Diffusion Language Models Are Natively Length-Aware

TL;DR

This work conjecture that the latent prompt representation contains sufficient information to estimate the required output length and proposes a zero-shot mechanism to dynamically crop the context window before generation begins, leading to fewer diffusion steps and substantial computational savings.

Abstract

Unlike autoregressive language models, which terminate variable-length generation upon predicting an End-of-Sequence (EoS) token, Diffusion Language Models (DLMs) operate over a fixed maximum-length context window for a predetermined number of denoising steps. However, this process is independent of the required response length, resulting in computational waste for the majority of short responses common in reasoning and chat tasks. To address this problem, we conjecture that the latent prompt representation contains sufficient information to estimate the required output length. We provide empirical evidence for this phenomenon and propose a zero-shot mechanism to dynamically crop the context window before generation begins, leading to fewer diffusion steps and substantial computational savings. We evaluate our approach on four benchmarks with diverse tasks -- GSM8K (reasoning), HumanEval (code generation), IfEval (instruction following), and LongFormQA (question answering) -- revealing massive efficiency gains at minimal performance impact.
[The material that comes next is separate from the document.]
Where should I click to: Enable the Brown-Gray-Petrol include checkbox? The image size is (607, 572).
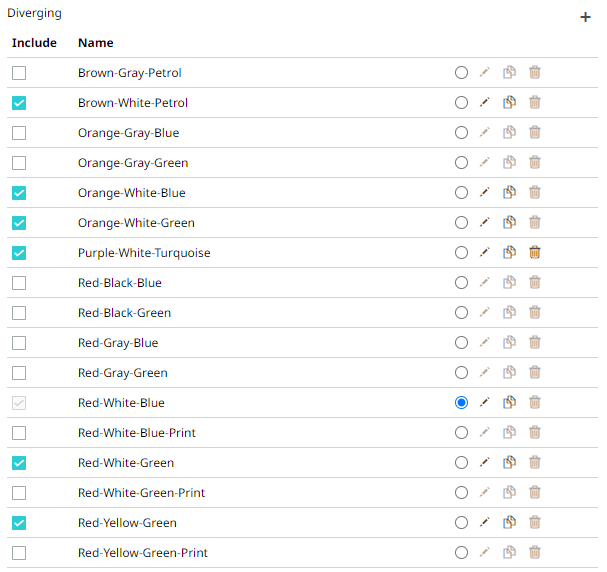click(19, 73)
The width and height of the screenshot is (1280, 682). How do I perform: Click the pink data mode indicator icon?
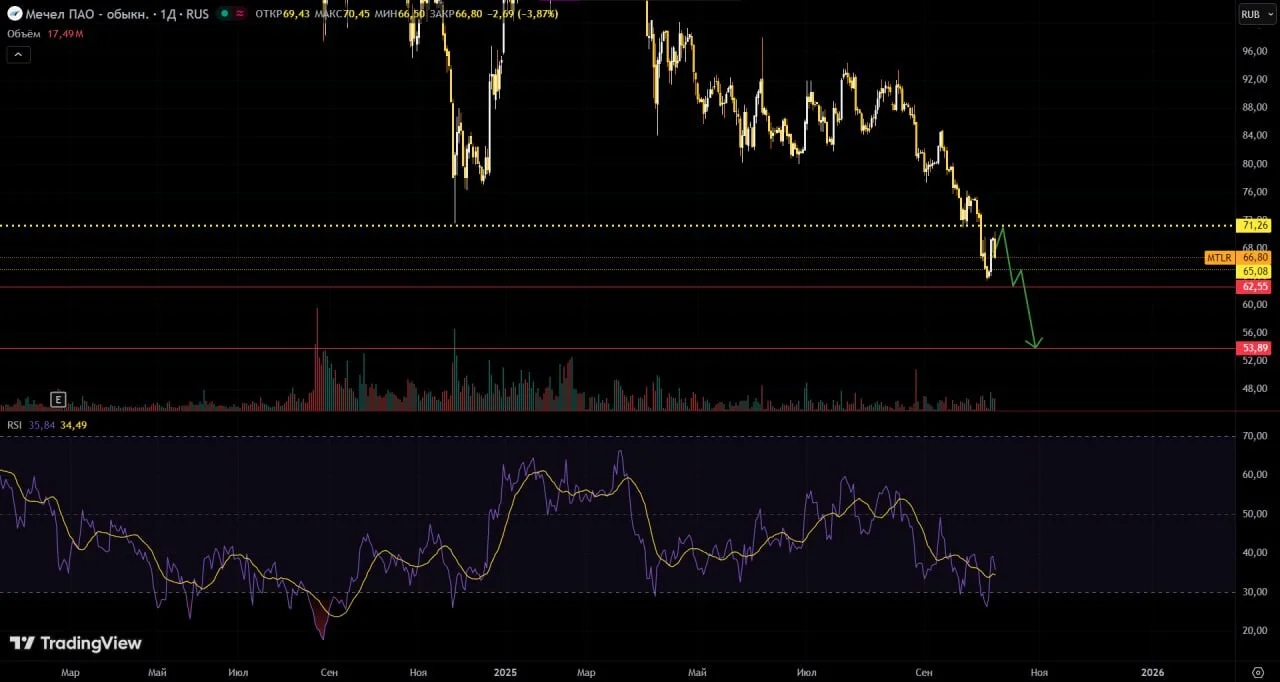pos(240,14)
We report significant reductions in FLOPs across all tasks, with no statistically significant performance degradation, and significant performance improvements in 2 out of 4 tasks.

Figures (10)

• Figure 1: Predicted Length Distributions. Our SmartCrop ($\tau = 0.9$) method successfully predicts task-specific output lengths across four benchmark datasets. The abrupt truncations observed in certain distributions correspond to context length constraints (refer to Section \ref{['sec:experiments']} for details).
• Figure 2: Sensitivity of IfEval Performance to Context Length Perturbations. We analyze the robustness of SmartCrop ($\tau=0.9$) by shifting the predicted length $\hat{L}$ by a deviation factor $\delta \in [-50\%, +50\%]$. The blue curve shows the model performance (mean $\pm$ 95% CI) across these varying context lengths. The red line denotes the control baseline, where lengths are sampled from the empirical length distribution of other benchmarks. The green line represents the Full Context baseline performance. While the model is relatively robust to moderate under-estimation (negative $\delta$), generation quality degrades as superfluous padding is reintroduced (positive $\delta$), eventually converging toward the baseline.
• Figure 3: Predicted Length Invariance (HumanEval). Left: kernel density estimate of predicted new tokens for $L_{\text{new}} \in \{512,1024,2048,4096\}$. Right: boxplots of the same values. The bulk of the distribution is comparatively stable across $L_{\text{new}}$, with the main visible difference being a stronger right truncation when $L_{\text{new}}=512$, which is expected when the required completion length approaches the canvas limit. Note: $L_{\text{new}}=256$ causes the predicted length distribution to be heavily truncated and uninformative compared to larger canvases.
• Figure 4: Predicted Length Invariance (IfEval). Left: kernel density estimate of predicted new tokens for $L_{\text{new}} \in \{256,512,1024,2048,4096\}$. Right: boxplots of the same values. The central mass of the predicted-length distribution (roughly 50--150 new tokens) is broadly consistent across $L_{\text{new}}$, while larger canvases primarily increase the range of rare long-length outliers.
• Figure 5: Predicted Length Invariance (LongFormQA). Left: kernel density estimate of predicted new tokens for $L_{\text{new}} \in \{256,512,1024,2048,4096\}$. Right: boxplots of the same values. The predicted length is close to invariant across $L_{\text{new}}$ for the typical range of outputs, with only small shifts in the median and dispersion. This supports the claim in the main text that, for LongFormQA, the model's inferred length prior is largely insensitive to the particular (potentially conservative) initial canvas size used for the first forward pass.